必要なこと:
元の文章で「法案では、内閣府設置法にもとづき」で始まる段落を、主な事実を残して箇条書きに書き直すこと。

元の文章:

アドレス(URL)を変更していますのでブックマークされている方は変更してください。
<< ホームへ戻る

奮戦記

【13.11.21】衆院本会議で「国家戦略特区法案」への反対討論

 衆議院本会議で、私が行った「国家戦略特区法案」に対する反対討論は、以下の通りです。
 ………………………………………
 私は、日本共産党を代表して、国家戦略特区法案に対し、反対の討論をおこないます。

 反対する第1の理由は、この法案が、戦略特区における規制緩和を「国家の意志」として上から一方的に、国民に押しつけるものとなっているからであります。
 法案では、内閣府設置法にもとづき「戦略特区諮問会議」という強い権限を持つ組織をつくり、総理が任命するメンバーで構成されることとなっております。そこには大企業の代表が参加し「規制改革」推進の司令塔としての役割が付与されているのであります。
 その意志決定過程には、労働者や消費者などの国民はもちろん、関係閣僚さえも参加させない構造になっております。

提供情報:
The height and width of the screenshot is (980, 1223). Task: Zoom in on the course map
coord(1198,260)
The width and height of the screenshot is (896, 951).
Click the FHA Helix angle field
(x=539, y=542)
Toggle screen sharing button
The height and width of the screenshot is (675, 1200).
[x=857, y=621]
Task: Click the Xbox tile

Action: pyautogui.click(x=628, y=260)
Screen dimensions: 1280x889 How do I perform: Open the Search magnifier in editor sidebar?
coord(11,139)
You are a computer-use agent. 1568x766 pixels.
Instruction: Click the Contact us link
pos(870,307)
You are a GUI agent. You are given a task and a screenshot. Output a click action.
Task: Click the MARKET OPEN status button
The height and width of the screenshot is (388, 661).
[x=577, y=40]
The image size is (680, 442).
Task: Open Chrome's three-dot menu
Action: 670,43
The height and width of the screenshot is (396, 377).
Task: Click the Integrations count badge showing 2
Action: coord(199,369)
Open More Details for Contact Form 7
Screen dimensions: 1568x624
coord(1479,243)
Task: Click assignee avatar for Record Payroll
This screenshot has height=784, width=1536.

記述回答:
- 法案は、内閣府設置法にもとづき「戦略特区諮問会議」をつくる
- この会議は強い権限を持つ組織である
- メンバーは総理が任命する
- 大企業の代表が参加する
- 「規制改革」推進の司令塔としての役割が付与されている